Part of a concentration camp barracks will go on display for the first time in the UK as part of the Imperial War Museum’s new Holocaust Gallery set to open this autumn.
The artefact is likely the last remaining part of Velten, a sub-camp of Ravensbrück and Sachsenhausen, which housed Jewish, Roma and Sinti women, and political prisoners of various nationalities.
In a £30.7m project, alongside the Holocaust Gallery will be a Second World War Gallery, making the IWM the first museum in the world to have dedicated galleries to the two subjects under the same roof.
Among the major donors to the galleries are Chelsea’s owner, Roman Abramovich, who held a fundraising dinner for the project at the club in partnership with the Jewish News.

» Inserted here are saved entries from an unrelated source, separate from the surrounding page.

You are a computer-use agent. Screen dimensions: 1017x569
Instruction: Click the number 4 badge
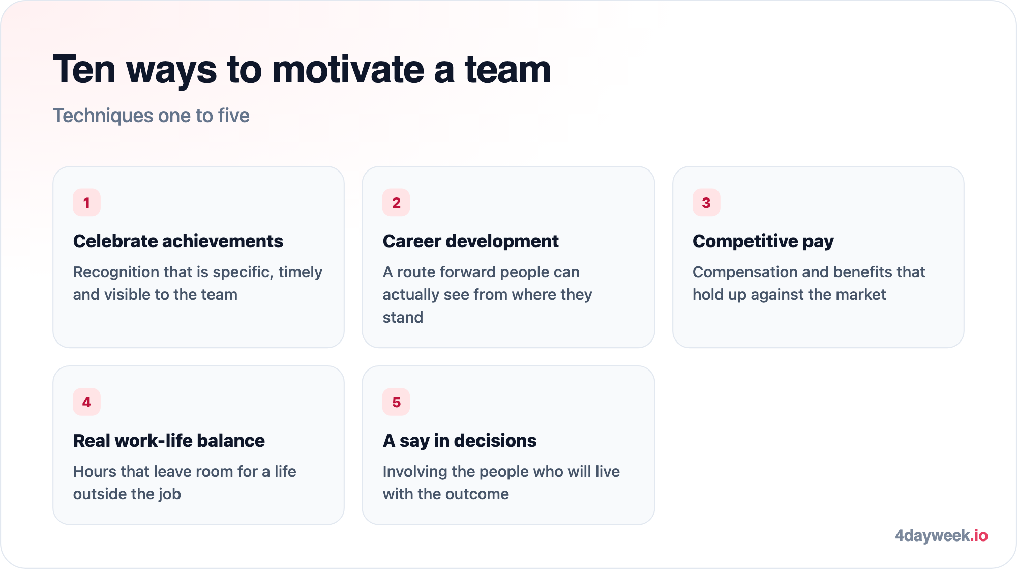tap(86, 402)
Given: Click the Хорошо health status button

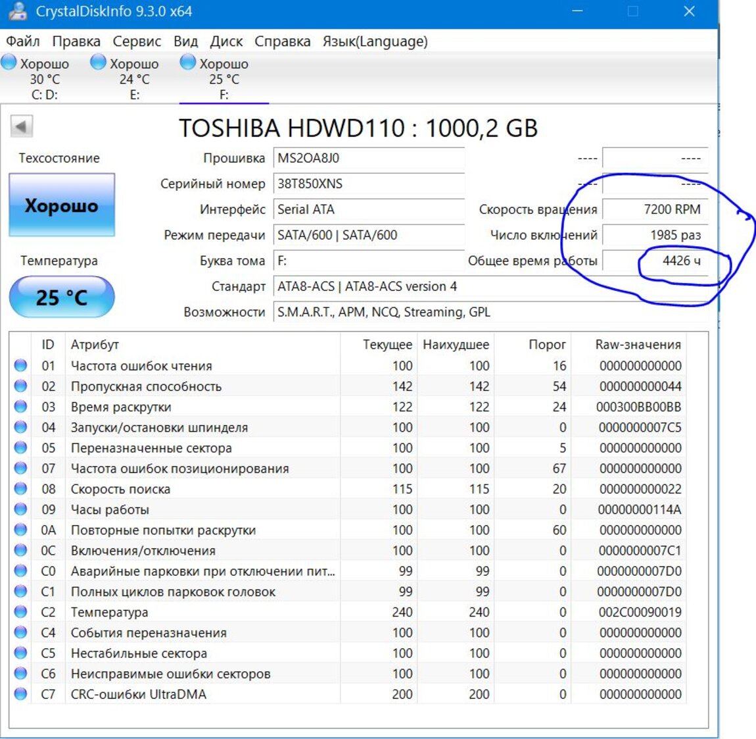Looking at the screenshot, I should pyautogui.click(x=62, y=205).
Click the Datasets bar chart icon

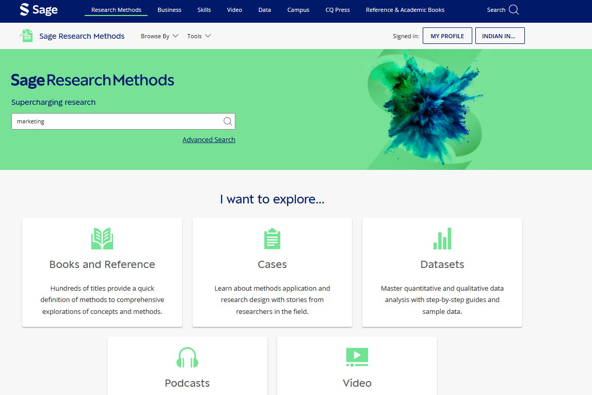pos(442,239)
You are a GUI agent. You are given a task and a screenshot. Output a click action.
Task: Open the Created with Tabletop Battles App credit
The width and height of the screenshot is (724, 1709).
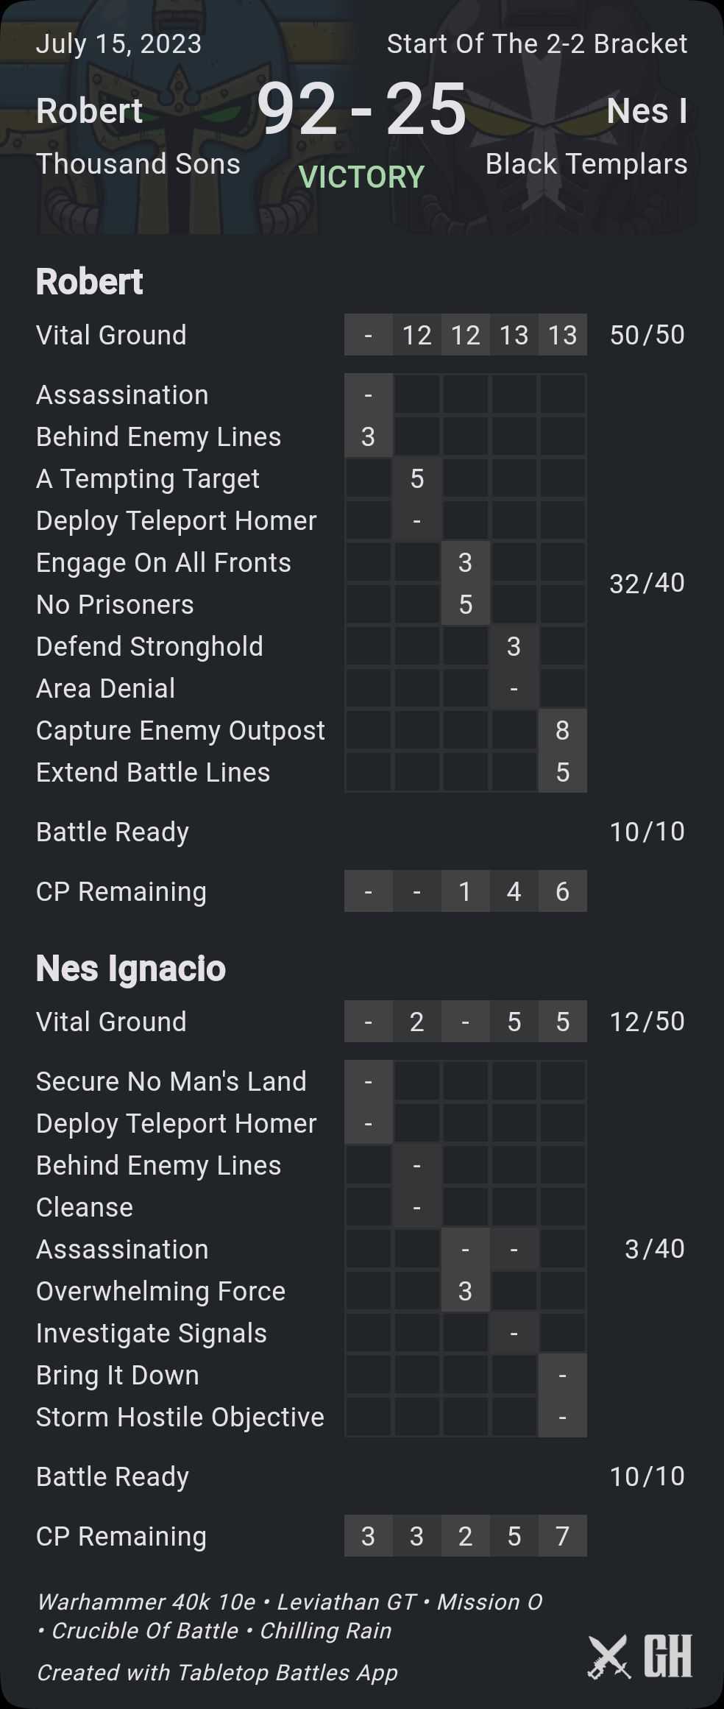(x=217, y=1672)
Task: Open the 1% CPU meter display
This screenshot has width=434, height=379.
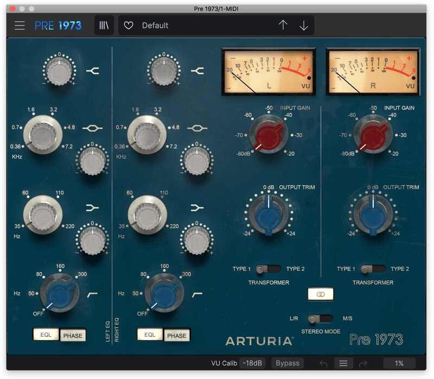Action: (x=399, y=363)
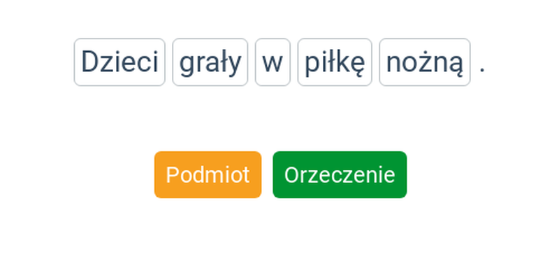
Task: Click the green Orzeczenie button
Action: 340,174
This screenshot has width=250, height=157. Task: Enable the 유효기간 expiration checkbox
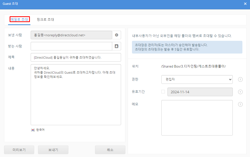pyautogui.click(x=163, y=92)
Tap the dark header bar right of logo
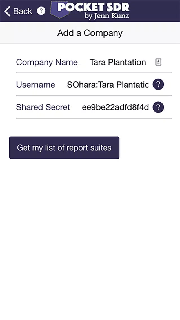This screenshot has width=180, height=320. [155, 11]
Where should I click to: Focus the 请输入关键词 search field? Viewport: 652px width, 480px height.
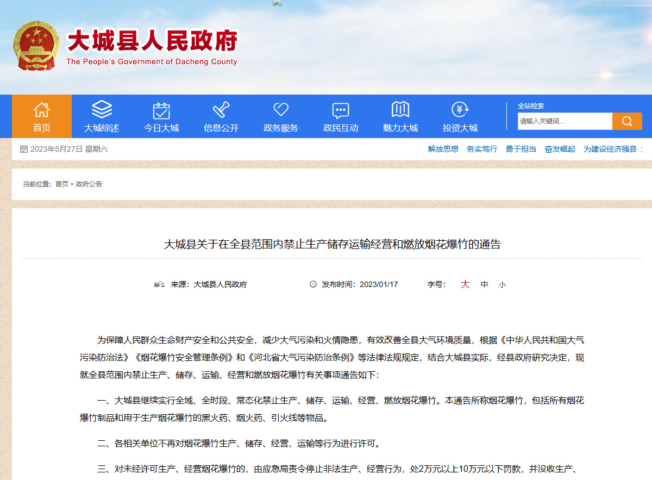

They are set to open on 20 October, and have been almost seven years in the making.
As well as the barracks, the Holocaust Gallery will showcase more than 2,000 photos, books, artworks and letters to tell the story of the horror of the Shoah and the lives of its victims and survivors, and its connecting history with the War.
Speaking to Jewish News, senior curator on the Holocaust Gallery, Lauren Wilmott, revealed how the barracks had actually been part of someone’s house until being acquired by the museum.
“We know that two sisters ended with these pieces of the barracks and used it to build a house,” she said. “Given the housing shortages, it was kind of a case of using whatever materials you could get your hands on.”
She hopes it will shed light for many on the extent of the camp system. “Between 1933 and 1945, there were 44,000 camps established … in Linz, in Austria, there was one prisoner for every five inhabitants, and it kind of hits home how visible the camp system was. The idea that no-one knew what was happening just isn’t true.”
The gallery will use the latest research, including archive material only opened to the public since the end of the Cold War.
Other never-seen-before items include the wedding dress of Gena Turgell, a survivor of Belsen, who married a British officer who liberated her from the camp.
The delicate item, made from parachute silk, will serve to highlight that the effects of the Holocaust did not end when camps were liberated.
Another item out of the many which will move viewers is a coat, gifted by a father to his son, who was on the Kindertransport.
“We have a case of a child’s coat, a boy who was fourteen at the time, and his father bought it for the journey,” said Wilmott.
“He bought it several sizes too big, knowing that he was never going to see his son again, so that he would grow into it – it was a parting gift, almost.
“That’s a particularly moving one for me – it’s remembering that many of the parents were often not allowed to come with them, and many of them later ended up being murdered.”
Before the opening, the museum is embarking on a fundraising drive of £250,000 which will go towards the conservation of the barracks and installation work that has yet to be completed.
Diane Lees, Director-General of the museum, said: “It has never been more important to learn about the Second World War and the Holocaust and to understand this defining period of the 20th century, which dramatically shaped the world we live in today.
“Though this conflict will soon pass out of living memory, leaving us without the first-hand testimony of its veterans, eyewitnesses and survivors, IWM will ensure that the experiences of those generations are never forgotten through our incredible new galleries, which have been almost seven years in the making.”